I now buy CDs as downloadable files; I don't buy the physical discs any more. The latest 5 CDs I bought were: - "Deadwing" by Porcupine Tree - "3121" by Prince - "The Way Up" by Pat Metheny - "Space In Your Face" by Galactic Cowboys - "OSI" by "OSI" (Office of Strategic Influence)

You have released some of your tracks in Dolby Digital 5.1 format. A year ago you had also released a whole surround-sound music album (DVD version of Soothe). What do these "extra dimensions" give to you as an artist?

It's fun and interesting to create music for 5 or more speakers, rather than for just 2. It gives the producer a chance to experiment with new ways of presenting the music. Sometimes the result can be that it's easier for the listener to hear each sound and its role in the music.

Should we expect more surround-sound albums from you in the future?

Maybe. I haven't decided yet. :-)

You have released numerous albums in various genres: from medieval-fantasy music to progressive rock, trance and even ambient. Are there other music genres you wish to experiment with?

Yes, I want to try everything, as I'm always keen to explore other musical directions, to see if I can surprise myself with some new ideas or unexpected results. I have also written solo piano music, children's music, even some hip-hop and jazz. But my "musical heartland" I guess is the kind of melodic electronic music as heard on my albums "The Void," "Colony," and my new coming CD "Beneath Another Sky."

Do you play concerts or remain a "studio" artist?

I remain a "studio" artist for the time being. I have done some concerts in the past, but in my experience the electronic music artist with a computer and some keyboards on stage is not a good format for a concert.

What's your personal view on music sharing via internet? Is it theft/piracy or just a progressive taxation, (referring to [1]) saving less popular artists from oblivion?

I don't really want to get into a very long answer here, but I can see both sides of the argument. Of course illegal copying is bad when artists are unable to sell their music because people just grab it for free instead. Even I have noticed the effect of that, and I'm only a CD-artist on a very small scale. I could speak about this a long time and I have many opinions, but I don't wish to give an 8-page answer to his question here. :-)

As far as I know you have just finished your last album, "Beneath Another Sky". Could you say a few words about it?

The new album is finished musically and is now just waiting for the graphic artist to finish the artwork for the cover. It's a CD of melodic electronic music, kind of like a more rocked version Jean-Michel Jarre, I guess. It's not exactly like that either, but it's hard to compare it with other artists. It uses elements of electronica, rock, trance, and ambient, but it's really none of those styles either. It's what some people would call typical Bjorn Lynne sound.

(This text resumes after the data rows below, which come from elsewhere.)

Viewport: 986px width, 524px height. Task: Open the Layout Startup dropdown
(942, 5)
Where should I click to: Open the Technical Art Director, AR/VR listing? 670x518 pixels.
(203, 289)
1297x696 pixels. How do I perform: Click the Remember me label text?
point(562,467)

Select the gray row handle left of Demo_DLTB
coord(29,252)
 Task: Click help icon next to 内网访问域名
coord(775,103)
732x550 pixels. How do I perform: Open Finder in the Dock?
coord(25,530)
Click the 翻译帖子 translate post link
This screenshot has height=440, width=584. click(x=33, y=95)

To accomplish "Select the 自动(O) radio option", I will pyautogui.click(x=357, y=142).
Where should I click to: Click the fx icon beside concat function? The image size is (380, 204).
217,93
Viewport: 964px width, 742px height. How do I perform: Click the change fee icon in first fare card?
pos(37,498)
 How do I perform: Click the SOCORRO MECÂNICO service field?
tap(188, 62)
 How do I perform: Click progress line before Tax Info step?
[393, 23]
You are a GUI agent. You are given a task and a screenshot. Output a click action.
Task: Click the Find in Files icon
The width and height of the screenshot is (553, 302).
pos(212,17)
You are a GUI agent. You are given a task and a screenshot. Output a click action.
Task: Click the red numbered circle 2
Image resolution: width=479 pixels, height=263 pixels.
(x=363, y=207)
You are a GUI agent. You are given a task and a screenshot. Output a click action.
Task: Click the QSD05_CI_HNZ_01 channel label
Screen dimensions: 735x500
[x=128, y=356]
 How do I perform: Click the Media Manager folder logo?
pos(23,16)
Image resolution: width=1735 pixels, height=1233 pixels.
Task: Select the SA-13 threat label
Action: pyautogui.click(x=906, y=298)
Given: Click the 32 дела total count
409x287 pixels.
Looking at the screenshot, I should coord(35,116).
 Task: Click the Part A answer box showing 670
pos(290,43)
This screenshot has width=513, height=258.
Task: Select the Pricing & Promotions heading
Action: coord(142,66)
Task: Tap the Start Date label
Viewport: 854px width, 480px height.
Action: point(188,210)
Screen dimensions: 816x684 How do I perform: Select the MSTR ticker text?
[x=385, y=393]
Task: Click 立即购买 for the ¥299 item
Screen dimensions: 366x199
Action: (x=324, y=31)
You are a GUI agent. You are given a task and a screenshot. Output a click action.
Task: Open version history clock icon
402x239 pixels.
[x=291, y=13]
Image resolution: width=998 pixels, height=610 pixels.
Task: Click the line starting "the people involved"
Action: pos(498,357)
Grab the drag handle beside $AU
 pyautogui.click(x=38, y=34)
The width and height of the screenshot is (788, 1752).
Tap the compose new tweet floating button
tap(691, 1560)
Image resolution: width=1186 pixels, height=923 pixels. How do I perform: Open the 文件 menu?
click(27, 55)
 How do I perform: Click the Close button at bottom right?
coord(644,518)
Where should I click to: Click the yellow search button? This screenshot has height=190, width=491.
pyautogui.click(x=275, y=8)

I have worked on the new album for about 3 1/2 years, in between other projects.

Do you already have ideas for your next album?

I have many ideas spinning inside my head, but none of them are as firm as a planned album yet. :-) Maybe it will be an ambient album, or one with old-school electronic sound. We'll see.

If not composing music, what would you liked to work on?

If not composing music, I think I would like to be some kind of nature/forest worker, maybe a park ranger who spends most of the time outdoors among nature, rivers and forests. :-)

On the other hand, I'd also really like to work at NASA and be involved with exploration, planet mapping and space travel :-)

Thanks for your interview, Bjorn. Good luck!